Author: Louise Gagnon
DG News
Results of a randomised trial presented at the 2021 Annual Meeting of the American College of Emergency Physicians (ACEP) suggest that of 3 possible doses of nebulised ketamine studied, the lowest dose offered as much short-term pain control as the next highest and the highest dose for painful conditions in the emergency department.
“We were looking for the ideal dose for pain control,” explained Ashley Davis, MD, Maimonides Medical Center, Brooklyn, New York. “We looked at 3 different doses which were 0.75 mg/kg, 1.0 mg/kg, and 1.5 mg/kg.”
Dr. Davis noted that, in the emergency department, when intravenous access is not readily available or obtainable, subdissociative-dose ketamine can be administered through intranasal and nebulised routes for management of acute pain.
The current study included 120 patients aged 18 years and older. Subjects used an 11-point numeric rating scale to denote their pain. The difference in mean pain scores at 30 minutes between the 0.75 mg/kg and 1 mg/kg groups was 0.25; between the 1 mg/kg and 1.5 mg/kg groups was -.225; and between the 0.75 mg/kg and 1.5 mg/kg groups was 0.025.
There were no clinically concerning changes in vital signs between groups, and no serious adverse events occurred in any of the groups.
“We saw the same effect [in pain control] across the board, so there’s no need to use a higher dosage,” said Dr.

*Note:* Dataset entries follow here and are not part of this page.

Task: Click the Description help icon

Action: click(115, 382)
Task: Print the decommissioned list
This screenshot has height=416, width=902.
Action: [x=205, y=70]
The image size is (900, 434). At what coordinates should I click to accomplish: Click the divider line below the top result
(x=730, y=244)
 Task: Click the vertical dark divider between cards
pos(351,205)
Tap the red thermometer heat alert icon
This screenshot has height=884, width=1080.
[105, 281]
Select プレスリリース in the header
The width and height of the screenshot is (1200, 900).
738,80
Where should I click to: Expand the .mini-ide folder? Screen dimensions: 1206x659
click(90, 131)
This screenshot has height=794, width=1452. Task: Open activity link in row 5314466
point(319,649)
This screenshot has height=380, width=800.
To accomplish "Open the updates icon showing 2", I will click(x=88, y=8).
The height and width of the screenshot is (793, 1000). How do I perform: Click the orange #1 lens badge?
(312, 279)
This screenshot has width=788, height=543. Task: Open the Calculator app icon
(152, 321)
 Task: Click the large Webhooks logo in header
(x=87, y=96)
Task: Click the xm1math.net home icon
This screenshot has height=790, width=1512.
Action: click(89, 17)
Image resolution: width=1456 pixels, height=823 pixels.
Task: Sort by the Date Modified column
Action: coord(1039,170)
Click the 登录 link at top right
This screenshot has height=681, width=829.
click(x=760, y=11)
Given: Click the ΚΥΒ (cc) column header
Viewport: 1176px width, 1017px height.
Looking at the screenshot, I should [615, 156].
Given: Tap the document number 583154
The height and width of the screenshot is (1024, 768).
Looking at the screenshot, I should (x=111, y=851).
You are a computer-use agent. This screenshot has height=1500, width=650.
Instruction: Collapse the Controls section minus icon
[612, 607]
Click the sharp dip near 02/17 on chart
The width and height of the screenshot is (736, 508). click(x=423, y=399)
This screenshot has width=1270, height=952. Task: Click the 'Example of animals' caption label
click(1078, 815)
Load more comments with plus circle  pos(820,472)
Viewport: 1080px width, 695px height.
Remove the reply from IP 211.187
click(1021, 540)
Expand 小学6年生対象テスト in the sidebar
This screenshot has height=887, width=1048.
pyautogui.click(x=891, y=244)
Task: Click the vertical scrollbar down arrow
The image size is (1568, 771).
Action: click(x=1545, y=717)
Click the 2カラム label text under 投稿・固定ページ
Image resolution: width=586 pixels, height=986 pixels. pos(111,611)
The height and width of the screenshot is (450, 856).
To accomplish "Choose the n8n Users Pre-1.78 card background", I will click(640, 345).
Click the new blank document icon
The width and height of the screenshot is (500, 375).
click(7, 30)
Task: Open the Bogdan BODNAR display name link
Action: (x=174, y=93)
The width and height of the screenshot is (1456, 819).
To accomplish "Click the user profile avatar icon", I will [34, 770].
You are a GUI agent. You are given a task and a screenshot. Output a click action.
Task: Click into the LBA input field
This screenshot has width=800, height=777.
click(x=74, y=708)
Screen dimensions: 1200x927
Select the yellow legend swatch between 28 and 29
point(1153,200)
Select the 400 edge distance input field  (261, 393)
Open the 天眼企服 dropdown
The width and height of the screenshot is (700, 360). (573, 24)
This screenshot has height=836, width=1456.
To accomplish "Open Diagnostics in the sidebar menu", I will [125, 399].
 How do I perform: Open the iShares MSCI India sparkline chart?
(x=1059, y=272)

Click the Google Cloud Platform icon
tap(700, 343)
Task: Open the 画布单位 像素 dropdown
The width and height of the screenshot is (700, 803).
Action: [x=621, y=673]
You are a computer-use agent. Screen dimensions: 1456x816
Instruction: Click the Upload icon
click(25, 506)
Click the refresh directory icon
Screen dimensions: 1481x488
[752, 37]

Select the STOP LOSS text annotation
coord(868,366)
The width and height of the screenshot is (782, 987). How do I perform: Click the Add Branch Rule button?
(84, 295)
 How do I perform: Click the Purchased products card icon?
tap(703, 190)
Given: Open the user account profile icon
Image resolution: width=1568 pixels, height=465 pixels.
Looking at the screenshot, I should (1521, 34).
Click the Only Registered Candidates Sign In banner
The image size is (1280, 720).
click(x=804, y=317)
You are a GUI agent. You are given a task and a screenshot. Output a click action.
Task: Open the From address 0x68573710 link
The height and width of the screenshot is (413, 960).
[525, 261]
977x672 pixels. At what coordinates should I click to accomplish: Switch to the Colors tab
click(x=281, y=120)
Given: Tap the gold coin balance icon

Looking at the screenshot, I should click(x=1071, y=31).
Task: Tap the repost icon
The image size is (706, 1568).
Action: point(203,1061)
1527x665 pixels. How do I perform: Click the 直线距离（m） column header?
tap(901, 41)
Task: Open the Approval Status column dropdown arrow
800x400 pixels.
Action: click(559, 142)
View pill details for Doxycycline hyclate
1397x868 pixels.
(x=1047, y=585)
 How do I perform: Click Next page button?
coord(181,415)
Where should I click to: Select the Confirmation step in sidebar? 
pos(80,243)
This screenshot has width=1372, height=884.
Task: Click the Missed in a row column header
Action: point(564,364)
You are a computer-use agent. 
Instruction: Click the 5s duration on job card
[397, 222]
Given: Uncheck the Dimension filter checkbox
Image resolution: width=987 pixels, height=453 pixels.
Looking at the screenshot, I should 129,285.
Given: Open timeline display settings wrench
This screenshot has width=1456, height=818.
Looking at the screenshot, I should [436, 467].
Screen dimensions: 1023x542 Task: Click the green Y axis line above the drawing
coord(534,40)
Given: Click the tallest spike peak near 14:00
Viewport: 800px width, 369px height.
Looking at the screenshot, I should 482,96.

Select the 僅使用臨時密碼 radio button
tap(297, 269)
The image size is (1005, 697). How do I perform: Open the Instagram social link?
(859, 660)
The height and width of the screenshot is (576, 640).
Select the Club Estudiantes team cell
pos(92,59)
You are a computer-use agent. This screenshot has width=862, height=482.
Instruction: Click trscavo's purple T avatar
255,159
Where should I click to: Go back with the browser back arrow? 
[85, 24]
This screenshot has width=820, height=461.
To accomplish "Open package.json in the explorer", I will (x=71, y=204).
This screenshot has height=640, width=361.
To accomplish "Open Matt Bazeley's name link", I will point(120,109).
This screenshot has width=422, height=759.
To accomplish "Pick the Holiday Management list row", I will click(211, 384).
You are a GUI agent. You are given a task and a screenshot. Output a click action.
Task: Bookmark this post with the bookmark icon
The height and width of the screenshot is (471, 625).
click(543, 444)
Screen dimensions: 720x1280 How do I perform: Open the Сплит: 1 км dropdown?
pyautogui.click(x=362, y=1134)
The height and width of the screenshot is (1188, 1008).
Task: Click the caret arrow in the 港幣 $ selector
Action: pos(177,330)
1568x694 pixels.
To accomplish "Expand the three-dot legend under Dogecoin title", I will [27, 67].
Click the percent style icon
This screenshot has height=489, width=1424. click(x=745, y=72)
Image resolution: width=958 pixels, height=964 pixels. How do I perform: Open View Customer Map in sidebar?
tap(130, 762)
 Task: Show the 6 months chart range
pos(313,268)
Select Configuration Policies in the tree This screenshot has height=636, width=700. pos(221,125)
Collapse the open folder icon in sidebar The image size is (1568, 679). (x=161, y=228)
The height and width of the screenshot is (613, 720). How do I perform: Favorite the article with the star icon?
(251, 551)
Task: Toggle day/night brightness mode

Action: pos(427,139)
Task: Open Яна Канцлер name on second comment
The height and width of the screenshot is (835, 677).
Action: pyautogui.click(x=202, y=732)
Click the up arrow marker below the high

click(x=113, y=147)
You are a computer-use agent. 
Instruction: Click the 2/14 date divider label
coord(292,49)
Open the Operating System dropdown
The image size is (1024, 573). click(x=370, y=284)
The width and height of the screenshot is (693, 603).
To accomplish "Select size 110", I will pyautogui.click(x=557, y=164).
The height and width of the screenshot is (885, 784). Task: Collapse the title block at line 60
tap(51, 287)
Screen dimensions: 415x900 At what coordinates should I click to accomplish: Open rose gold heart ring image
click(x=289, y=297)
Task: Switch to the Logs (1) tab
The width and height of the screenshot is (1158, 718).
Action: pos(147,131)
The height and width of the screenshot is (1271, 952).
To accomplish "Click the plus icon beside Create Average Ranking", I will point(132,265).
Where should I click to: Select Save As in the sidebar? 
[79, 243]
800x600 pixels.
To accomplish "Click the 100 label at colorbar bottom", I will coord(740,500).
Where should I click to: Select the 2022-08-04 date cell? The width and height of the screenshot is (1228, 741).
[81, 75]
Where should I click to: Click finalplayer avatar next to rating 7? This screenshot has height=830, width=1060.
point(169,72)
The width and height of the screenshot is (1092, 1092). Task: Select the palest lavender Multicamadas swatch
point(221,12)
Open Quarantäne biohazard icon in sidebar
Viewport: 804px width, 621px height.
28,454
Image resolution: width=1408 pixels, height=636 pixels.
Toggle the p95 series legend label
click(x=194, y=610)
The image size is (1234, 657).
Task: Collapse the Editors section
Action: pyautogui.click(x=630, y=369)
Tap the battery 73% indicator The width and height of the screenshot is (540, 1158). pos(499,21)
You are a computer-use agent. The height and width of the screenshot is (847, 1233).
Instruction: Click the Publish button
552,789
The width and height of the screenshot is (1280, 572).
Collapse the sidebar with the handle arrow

Davis.
The investigators also looked at whether subjects needed an additional dose of ketamine at 30 minutes or thereafter or rescue morphine and did not find a significant difference across the t3 arms.
A limitation of the study is that it was a single-center investigation and that only 3 out of 120 subjects had chronic pain as their chief complaint. Also, the majority of subjects in the study suffered from acute musculoskeletal pain.
Dr. Davis and colleagues are conducting another study comparing nebulised ketamine to intravenous ketamine in terms of pain control ability.